Mount your browser tabs as a filesystem.

Examples of stuff you can do

(assuming your shell is in the fs subdirectory of this repo)

List the titles of all the tabs you have open

$ cat mnt/tabs/by-id/*/title
GitHub
Extensions
TabFS/install.sh at master · osnr/TabFS
Alternative Extension Distribution Options - Google Chrome
Web Store Hosting and Updating - Google Chrome
Home / Twitter
...

Close all Stack Overflow tabs

$ echo close | tee -a mnt/tabs/by-title/*Stack_Overflow*/control

Save text of all tabs to a file

(wip, FIXME)

$ cat mnt/tabs/by-id/*/text > text.txt

Setup

First, install the browser extension.

Then, install the C filesystem.

1. Install the browser extension

(I think it will work on Edge or Opera or whatever, too. You'll need to change the native messaging path in install.sh in those cases.)

in Chrome

Go to the Chrome extensions page. Enable Developer mode (top-right corner).

Load-unpacked the extension/ folder in this repo.

Make a note of the extension ID. Mine is jimpolemfaeckpjijgapgkmolankohgj. We'll use this later.

in Firefox

You'll need to install as a "temporary extension", so it'll only last in your current FF session.

Go to about:debugging#/runtime/this-firefox.

Load Temporary Add-on...

Choose manifest.json in the extension subfolder of this repo.

2. Install the C filesystem

First, make sure you git submodule update --init to get the fs/cJSON and fs/base64 dependencies.

And make sure you have FUSE. On Linux, for example, sudo apt install libfuse-dev.
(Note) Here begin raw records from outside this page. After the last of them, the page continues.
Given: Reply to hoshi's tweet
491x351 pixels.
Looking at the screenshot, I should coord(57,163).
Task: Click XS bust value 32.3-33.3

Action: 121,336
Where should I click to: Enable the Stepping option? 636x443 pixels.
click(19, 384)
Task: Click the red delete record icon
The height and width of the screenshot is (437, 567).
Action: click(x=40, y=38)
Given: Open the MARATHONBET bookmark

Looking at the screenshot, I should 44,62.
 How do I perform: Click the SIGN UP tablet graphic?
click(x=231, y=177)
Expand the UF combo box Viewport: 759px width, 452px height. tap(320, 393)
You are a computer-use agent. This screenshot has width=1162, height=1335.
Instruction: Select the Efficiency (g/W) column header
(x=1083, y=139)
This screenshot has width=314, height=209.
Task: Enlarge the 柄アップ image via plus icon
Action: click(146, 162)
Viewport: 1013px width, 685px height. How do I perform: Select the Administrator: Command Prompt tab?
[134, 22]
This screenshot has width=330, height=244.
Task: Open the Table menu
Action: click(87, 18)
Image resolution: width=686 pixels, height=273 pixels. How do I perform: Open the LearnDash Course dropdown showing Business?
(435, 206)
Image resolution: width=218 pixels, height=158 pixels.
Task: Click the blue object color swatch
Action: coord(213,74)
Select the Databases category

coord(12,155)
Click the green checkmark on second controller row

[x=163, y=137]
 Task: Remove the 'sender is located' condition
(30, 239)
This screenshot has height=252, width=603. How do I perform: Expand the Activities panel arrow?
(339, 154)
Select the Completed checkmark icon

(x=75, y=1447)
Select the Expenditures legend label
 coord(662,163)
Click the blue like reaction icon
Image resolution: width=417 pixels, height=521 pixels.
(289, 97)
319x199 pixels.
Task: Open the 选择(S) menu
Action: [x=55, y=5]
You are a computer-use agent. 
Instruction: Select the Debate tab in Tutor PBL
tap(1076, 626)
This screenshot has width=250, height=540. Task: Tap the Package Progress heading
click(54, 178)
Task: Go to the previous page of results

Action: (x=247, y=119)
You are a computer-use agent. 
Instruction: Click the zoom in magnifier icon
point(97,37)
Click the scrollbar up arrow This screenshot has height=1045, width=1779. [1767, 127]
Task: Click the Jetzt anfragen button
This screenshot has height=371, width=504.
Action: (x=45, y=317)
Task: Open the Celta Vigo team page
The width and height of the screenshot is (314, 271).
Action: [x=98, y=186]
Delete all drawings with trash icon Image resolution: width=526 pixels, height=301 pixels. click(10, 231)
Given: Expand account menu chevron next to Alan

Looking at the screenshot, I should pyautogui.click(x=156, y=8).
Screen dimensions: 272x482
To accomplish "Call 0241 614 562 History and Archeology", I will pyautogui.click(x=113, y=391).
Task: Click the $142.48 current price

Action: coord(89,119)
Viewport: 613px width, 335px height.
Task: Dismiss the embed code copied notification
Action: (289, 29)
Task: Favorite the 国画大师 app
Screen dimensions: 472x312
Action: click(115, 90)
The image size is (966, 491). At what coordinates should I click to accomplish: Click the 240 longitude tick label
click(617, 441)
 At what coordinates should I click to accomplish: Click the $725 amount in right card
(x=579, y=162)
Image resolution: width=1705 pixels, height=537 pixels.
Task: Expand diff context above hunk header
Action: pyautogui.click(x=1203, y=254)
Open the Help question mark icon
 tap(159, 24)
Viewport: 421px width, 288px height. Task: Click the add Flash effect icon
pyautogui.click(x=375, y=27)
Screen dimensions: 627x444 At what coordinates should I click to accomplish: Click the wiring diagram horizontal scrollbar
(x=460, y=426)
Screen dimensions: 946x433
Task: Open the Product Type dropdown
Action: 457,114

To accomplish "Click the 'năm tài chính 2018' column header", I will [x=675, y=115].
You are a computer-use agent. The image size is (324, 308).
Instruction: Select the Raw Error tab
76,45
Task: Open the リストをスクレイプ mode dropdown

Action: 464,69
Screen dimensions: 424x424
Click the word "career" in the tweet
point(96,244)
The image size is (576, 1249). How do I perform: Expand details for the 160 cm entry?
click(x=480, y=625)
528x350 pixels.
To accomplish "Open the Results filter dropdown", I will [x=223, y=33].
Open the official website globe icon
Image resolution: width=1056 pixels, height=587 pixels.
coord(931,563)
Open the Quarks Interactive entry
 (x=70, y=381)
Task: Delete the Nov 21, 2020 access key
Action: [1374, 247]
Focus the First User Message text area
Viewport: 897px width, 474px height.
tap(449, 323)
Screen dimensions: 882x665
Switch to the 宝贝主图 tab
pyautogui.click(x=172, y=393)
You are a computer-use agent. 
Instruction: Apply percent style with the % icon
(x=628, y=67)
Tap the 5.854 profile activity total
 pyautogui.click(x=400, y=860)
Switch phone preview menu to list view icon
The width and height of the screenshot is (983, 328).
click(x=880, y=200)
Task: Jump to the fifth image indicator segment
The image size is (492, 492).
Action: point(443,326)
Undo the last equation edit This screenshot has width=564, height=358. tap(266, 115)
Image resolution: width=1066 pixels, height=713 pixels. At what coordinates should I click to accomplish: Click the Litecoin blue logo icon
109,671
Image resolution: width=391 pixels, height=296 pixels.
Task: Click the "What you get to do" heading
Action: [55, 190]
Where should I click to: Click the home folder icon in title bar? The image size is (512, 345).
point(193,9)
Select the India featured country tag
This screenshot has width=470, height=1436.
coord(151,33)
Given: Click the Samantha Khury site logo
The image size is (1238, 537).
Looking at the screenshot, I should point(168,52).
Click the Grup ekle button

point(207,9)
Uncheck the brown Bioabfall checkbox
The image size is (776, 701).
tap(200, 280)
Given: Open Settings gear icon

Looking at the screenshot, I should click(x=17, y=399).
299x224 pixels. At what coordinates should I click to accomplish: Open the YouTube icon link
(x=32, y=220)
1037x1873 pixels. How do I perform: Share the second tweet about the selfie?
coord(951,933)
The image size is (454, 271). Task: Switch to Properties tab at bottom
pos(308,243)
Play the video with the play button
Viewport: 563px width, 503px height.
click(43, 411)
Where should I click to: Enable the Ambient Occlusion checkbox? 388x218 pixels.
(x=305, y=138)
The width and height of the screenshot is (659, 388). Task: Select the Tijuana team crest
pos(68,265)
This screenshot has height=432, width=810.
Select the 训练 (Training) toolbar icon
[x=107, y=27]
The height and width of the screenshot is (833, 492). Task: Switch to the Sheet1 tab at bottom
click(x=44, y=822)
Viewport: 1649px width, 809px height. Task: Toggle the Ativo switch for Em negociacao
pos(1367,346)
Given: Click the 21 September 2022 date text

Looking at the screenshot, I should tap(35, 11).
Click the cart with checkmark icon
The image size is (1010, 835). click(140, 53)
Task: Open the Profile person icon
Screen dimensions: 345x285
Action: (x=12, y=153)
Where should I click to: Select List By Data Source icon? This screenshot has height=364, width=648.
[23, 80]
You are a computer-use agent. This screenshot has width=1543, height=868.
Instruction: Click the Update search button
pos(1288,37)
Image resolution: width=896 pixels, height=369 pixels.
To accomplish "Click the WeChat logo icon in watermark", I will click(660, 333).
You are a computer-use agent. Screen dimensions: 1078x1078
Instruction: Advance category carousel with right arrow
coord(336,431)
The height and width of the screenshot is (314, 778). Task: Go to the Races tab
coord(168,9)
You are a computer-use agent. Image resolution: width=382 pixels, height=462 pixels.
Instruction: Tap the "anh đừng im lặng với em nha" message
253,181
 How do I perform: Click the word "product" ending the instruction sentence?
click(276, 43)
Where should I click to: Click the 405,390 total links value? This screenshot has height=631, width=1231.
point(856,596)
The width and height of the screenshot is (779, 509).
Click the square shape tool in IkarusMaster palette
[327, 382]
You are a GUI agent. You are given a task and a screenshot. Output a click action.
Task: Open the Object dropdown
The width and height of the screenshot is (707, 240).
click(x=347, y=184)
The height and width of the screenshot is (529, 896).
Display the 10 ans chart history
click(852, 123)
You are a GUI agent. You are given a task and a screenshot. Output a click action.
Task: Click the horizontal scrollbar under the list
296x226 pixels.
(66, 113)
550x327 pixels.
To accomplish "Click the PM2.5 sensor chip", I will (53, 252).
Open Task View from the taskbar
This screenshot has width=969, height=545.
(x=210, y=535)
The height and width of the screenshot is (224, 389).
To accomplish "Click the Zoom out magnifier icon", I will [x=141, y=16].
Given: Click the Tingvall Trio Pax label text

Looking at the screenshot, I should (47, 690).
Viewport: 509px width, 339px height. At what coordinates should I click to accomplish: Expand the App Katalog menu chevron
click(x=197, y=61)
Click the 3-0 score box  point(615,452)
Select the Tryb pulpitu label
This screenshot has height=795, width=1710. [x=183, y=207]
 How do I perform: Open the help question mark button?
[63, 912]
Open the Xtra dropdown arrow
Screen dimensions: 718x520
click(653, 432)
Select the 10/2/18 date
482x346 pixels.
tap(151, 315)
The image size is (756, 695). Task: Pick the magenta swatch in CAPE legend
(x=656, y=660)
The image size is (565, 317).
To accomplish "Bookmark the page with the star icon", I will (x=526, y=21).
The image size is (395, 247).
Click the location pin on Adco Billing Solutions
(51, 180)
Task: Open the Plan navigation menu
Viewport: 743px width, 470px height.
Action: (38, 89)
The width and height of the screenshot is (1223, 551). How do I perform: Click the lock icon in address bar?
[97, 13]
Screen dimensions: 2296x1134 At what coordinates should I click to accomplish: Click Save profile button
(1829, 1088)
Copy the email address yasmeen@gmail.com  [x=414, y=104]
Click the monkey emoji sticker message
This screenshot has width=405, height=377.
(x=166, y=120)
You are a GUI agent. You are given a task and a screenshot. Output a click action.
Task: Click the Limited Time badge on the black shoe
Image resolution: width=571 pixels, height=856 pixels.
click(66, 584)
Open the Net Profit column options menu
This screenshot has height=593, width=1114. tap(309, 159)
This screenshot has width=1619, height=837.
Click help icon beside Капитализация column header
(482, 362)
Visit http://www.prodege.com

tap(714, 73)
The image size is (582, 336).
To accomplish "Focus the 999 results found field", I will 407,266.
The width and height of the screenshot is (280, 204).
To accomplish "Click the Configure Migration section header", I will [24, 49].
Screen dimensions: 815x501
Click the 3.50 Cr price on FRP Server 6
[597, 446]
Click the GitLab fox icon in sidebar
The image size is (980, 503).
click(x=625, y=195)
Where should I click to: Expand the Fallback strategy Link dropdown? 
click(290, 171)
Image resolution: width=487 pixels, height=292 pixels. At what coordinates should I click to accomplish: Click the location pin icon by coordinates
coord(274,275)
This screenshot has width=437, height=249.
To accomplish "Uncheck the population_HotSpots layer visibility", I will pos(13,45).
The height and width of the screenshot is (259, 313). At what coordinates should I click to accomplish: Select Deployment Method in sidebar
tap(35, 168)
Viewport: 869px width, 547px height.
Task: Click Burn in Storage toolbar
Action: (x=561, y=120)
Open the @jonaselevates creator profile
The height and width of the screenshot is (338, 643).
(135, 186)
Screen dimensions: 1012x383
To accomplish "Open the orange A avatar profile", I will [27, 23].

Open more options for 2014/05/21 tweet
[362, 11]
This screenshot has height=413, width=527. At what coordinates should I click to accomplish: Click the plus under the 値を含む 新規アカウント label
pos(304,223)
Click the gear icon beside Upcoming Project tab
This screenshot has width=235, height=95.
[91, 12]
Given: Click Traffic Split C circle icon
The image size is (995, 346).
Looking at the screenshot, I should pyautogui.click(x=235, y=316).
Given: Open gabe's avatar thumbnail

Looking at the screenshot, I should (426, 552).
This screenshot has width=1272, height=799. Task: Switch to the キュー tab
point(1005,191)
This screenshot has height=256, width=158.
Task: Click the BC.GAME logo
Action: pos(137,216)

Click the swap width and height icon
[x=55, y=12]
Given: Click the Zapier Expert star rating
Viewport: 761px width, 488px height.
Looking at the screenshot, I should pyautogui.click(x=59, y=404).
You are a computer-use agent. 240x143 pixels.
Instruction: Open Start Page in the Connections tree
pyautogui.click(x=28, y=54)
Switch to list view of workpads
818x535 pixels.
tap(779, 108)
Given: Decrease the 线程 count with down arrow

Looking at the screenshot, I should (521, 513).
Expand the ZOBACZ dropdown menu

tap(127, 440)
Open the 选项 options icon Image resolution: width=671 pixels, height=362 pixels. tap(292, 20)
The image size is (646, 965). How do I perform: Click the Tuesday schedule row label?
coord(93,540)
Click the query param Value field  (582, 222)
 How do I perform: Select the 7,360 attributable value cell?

On macOS, get FUSE for macOS.

$ cd fs
$ mkdir mnt
$ make

Now install the native messaging host into your browser, so the extension can launch and talk to the filesystem:

Chrome and Chromium

Use the extension ID you copied earlier.

$ ./install.sh chrome jimpolemfaeckpjijgapgkmolankohgj

or

$ ./install.sh chromium jimpolemfaeckpjijgapgkmolankohgj

3. Ready!

Go back to chrome://extensions or about:debugging#/runtime/this-firefox and reload the extension.

Now your browser tabs should be mounted in fs/mnt!

Open the background page inspector to see the filesystem operations stream in. (in Chrome, click "background page" next to "Inspect views" in the extension's entry in the Chrome extensions page; in Firefox, click "Inspect")

This console is also incredibly helpful for debugging anything that goes wrong, which probably will happen.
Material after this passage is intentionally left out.